[Start of Attachment]
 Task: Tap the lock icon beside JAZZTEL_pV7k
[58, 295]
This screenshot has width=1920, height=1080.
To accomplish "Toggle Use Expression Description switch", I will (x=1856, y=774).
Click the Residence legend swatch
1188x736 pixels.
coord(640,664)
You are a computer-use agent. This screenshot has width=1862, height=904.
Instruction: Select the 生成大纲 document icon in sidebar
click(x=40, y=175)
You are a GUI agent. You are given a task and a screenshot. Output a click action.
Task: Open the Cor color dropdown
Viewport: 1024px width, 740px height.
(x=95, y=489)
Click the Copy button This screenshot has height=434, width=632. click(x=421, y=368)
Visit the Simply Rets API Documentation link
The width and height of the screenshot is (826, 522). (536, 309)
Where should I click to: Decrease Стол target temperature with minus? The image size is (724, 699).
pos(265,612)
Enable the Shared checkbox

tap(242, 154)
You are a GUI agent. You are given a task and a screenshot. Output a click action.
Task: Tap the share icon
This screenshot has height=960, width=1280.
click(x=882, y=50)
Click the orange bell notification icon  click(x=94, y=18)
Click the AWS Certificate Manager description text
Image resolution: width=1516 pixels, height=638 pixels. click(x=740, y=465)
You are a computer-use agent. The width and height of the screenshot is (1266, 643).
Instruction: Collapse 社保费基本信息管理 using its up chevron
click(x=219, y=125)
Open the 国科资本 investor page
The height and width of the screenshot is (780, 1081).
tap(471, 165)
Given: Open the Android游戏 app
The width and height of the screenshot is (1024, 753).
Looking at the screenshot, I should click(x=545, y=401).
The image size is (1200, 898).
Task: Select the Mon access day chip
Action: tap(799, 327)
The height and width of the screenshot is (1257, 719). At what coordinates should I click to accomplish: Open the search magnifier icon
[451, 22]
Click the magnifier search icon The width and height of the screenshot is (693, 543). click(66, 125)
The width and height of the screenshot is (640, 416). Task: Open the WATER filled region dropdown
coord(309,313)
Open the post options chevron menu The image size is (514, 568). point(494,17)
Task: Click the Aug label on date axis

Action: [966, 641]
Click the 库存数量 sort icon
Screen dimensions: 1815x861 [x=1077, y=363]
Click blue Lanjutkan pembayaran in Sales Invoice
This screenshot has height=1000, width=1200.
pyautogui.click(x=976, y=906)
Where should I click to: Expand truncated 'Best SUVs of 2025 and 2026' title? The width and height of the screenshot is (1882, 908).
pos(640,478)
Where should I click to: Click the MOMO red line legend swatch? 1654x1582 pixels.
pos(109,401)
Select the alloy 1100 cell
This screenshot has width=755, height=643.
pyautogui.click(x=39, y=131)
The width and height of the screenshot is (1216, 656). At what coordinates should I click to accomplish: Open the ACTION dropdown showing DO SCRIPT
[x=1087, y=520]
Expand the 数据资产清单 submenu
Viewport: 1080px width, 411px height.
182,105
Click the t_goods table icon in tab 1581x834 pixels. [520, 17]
[End of Attachment]
▸ WHAT THE TASK ASKS:
Wherever a line of the data above contains "computer", copy that line.

▸ ANSWER FOR THIS EXERCISE:
You are a computer-use agent. This screenshot has width=1862, height=904.
You are a computer-use agent. The width and height of the screenshot is (1266, 643).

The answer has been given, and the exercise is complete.